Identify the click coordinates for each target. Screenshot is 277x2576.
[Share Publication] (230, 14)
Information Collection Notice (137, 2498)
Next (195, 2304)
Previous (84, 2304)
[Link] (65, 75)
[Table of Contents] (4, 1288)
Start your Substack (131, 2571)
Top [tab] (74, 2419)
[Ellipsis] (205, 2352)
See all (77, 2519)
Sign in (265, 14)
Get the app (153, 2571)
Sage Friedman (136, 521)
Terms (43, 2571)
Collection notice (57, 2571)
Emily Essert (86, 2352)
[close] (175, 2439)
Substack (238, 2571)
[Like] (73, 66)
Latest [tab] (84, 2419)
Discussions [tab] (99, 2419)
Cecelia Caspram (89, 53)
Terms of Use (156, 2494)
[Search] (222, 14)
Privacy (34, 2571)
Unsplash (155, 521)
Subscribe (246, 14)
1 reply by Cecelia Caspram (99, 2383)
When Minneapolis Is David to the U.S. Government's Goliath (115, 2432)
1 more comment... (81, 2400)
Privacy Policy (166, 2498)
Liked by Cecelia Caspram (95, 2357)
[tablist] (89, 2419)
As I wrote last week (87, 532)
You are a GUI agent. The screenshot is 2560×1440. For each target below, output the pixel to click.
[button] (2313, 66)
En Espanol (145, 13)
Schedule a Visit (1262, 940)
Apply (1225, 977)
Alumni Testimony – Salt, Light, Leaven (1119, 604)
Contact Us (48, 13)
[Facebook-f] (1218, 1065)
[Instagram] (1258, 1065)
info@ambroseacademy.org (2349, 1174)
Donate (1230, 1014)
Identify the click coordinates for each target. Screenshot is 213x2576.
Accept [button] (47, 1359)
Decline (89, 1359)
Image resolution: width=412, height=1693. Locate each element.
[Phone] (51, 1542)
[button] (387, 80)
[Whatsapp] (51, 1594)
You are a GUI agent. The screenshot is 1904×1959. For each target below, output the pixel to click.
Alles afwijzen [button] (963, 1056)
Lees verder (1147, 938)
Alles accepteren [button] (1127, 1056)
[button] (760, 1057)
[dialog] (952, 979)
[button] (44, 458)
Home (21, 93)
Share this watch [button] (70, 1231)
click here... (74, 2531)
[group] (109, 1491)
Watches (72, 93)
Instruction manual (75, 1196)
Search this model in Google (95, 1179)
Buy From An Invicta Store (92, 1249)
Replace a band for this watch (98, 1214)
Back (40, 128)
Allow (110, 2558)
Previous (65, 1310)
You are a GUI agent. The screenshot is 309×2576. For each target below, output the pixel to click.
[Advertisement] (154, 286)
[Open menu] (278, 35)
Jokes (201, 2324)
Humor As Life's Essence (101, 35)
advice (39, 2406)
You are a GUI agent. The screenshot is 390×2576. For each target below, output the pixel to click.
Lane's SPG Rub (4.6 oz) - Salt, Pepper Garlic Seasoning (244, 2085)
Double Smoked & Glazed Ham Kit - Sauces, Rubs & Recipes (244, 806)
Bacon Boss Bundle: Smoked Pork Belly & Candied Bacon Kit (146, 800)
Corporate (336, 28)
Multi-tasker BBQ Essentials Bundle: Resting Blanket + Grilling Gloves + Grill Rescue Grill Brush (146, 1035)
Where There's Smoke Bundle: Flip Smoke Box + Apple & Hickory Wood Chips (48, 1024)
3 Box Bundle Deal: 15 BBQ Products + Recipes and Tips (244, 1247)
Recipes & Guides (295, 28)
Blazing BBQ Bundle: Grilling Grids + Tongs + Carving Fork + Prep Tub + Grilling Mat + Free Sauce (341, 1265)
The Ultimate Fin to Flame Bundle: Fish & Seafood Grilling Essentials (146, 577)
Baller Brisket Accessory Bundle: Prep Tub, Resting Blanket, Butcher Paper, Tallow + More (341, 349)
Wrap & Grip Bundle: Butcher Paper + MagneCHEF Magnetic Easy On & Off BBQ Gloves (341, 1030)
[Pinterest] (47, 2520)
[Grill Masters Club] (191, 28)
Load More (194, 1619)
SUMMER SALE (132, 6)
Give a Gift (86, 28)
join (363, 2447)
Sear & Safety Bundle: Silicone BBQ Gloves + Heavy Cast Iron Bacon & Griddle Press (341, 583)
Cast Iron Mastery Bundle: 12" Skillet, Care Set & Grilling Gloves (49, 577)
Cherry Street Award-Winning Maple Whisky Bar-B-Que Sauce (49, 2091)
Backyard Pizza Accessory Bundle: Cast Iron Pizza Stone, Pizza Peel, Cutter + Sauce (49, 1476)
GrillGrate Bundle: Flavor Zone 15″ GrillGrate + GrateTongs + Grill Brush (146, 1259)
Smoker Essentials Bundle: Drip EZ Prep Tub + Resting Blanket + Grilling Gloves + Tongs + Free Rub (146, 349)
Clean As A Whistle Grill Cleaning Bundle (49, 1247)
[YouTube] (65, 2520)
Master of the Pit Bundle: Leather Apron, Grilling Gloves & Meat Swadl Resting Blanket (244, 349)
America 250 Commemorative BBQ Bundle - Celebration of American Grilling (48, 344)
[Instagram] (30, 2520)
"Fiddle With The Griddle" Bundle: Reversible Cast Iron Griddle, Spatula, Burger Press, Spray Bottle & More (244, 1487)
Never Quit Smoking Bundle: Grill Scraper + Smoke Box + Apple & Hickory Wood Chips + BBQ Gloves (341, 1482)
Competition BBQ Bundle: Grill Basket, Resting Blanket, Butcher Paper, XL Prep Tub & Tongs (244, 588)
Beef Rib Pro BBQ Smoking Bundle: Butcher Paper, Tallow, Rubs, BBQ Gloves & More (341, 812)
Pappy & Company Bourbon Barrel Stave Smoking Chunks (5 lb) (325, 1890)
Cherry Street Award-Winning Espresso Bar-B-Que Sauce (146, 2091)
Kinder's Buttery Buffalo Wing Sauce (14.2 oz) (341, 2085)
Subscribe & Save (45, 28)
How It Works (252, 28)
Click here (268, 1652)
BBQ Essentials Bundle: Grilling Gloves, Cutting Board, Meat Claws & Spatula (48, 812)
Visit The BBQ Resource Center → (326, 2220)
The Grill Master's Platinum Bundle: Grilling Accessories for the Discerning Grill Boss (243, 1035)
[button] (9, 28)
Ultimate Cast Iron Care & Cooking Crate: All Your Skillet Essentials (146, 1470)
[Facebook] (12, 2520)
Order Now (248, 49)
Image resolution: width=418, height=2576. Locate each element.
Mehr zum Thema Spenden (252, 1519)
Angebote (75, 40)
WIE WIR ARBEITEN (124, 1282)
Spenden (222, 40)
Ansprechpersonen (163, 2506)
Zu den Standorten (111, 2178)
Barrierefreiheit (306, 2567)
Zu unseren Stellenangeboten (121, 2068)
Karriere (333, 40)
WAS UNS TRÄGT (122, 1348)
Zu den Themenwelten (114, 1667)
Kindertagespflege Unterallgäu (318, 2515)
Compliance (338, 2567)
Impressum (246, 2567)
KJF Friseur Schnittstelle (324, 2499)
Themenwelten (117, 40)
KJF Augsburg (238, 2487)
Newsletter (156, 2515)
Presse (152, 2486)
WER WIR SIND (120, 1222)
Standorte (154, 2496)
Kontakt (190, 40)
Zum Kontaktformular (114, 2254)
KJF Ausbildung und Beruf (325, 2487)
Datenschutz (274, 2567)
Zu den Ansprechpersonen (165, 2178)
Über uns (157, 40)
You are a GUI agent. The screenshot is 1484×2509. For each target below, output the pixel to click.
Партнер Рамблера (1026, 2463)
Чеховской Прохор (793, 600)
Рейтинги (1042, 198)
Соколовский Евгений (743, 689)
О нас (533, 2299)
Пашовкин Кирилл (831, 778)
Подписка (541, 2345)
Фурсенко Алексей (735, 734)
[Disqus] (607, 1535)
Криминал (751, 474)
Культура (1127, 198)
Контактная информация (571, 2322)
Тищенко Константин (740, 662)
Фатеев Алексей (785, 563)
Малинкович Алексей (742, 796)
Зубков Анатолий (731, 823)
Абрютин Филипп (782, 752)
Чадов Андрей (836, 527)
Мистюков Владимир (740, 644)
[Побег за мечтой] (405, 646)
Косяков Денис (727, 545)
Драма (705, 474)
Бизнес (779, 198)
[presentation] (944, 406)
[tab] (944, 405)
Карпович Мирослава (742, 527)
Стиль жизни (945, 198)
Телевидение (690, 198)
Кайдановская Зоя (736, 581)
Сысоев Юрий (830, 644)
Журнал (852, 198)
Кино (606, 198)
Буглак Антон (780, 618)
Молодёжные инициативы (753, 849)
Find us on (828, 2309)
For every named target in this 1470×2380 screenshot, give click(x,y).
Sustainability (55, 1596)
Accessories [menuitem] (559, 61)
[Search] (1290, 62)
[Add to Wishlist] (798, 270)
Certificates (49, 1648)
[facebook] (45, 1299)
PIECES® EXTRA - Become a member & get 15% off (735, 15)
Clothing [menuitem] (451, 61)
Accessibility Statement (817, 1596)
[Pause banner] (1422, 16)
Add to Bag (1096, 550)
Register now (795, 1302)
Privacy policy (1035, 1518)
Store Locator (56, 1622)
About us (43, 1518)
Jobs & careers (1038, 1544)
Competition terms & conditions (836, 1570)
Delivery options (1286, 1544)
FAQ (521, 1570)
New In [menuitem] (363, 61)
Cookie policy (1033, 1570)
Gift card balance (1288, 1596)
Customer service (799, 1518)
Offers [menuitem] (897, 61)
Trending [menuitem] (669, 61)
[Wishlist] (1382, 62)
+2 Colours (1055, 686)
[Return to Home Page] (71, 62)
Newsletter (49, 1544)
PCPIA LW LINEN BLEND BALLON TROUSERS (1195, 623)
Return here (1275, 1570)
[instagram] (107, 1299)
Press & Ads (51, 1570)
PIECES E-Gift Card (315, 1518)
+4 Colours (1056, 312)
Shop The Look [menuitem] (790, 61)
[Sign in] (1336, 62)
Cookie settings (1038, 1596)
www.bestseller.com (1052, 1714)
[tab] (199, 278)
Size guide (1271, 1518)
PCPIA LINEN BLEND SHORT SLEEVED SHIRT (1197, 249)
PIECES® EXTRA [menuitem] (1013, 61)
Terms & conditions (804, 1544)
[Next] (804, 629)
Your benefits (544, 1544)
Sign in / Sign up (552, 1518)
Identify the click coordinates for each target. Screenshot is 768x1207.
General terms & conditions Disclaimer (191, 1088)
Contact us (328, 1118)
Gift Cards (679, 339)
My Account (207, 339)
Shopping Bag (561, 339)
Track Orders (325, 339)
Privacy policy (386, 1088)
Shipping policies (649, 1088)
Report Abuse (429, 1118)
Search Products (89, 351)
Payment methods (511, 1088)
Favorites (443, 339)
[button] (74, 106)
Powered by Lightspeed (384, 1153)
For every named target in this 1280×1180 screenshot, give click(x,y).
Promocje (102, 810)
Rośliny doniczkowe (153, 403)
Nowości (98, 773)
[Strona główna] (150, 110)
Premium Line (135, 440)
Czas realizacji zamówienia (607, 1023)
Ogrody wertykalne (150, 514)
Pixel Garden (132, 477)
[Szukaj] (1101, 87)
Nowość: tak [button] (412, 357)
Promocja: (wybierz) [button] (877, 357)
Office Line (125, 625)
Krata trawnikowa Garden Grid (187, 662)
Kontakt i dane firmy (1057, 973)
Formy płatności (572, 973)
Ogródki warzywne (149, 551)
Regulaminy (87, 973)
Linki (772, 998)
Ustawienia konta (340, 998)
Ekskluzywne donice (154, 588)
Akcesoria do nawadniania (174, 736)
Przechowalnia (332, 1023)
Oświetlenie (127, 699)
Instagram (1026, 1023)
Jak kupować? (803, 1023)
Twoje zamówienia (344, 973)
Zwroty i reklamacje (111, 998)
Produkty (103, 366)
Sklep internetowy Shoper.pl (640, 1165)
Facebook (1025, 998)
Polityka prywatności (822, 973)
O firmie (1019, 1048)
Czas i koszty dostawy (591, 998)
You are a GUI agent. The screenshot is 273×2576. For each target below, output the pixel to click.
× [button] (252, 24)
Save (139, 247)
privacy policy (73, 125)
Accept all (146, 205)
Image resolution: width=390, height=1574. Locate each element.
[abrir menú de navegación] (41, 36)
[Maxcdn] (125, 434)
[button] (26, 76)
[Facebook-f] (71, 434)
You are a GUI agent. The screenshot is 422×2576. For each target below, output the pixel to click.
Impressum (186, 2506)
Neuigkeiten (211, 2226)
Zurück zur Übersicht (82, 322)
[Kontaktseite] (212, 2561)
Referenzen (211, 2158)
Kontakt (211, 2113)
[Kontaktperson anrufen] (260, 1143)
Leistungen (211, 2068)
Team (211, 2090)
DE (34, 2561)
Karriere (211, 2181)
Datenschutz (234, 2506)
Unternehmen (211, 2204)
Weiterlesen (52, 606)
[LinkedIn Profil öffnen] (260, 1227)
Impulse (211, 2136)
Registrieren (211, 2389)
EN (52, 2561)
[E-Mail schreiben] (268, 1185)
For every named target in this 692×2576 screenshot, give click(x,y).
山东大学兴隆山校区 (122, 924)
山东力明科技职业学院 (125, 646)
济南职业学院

▶ **WHAT YOU WILL DO**
An exact copy of the lines above between the line holding "Information Collection Notice (137, 2498)" and the line holding "Liked by Cecelia Caspram (95, 2357)", inclusive, is the whole answer.

▶ **FINISHED EXERCISE**
Information Collection Notice (137, 2498)
Next (195, 2304)
Previous (84, 2304)
[Link] (65, 75)
[Table of Contents] (4, 1288)
Start your Substack (131, 2571)
Top [tab] (74, 2419)
[Ellipsis] (205, 2352)
See all (77, 2519)
Sign in (265, 14)
Get the app (153, 2571)
Sage Friedman (136, 521)
Terms (43, 2571)
Collection notice (57, 2571)
Emily Essert (86, 2352)
[close] (175, 2439)
Substack (238, 2571)
[Like] (73, 66)
Latest [tab] (84, 2419)
Discussions [tab] (99, 2419)
Cecelia Caspram (89, 53)
Terms of Use (156, 2494)
[Search] (222, 14)
Privacy (34, 2571)
Unsplash (155, 521)
Subscribe (246, 14)
1 reply by Cecelia Caspram (99, 2383)
When Minneapolis Is David to the U.S. Government's Goliath (115, 2432)
1 more comment... (81, 2400)
Privacy Policy (166, 2498)
Liked by Cecelia Caspram (95, 2357)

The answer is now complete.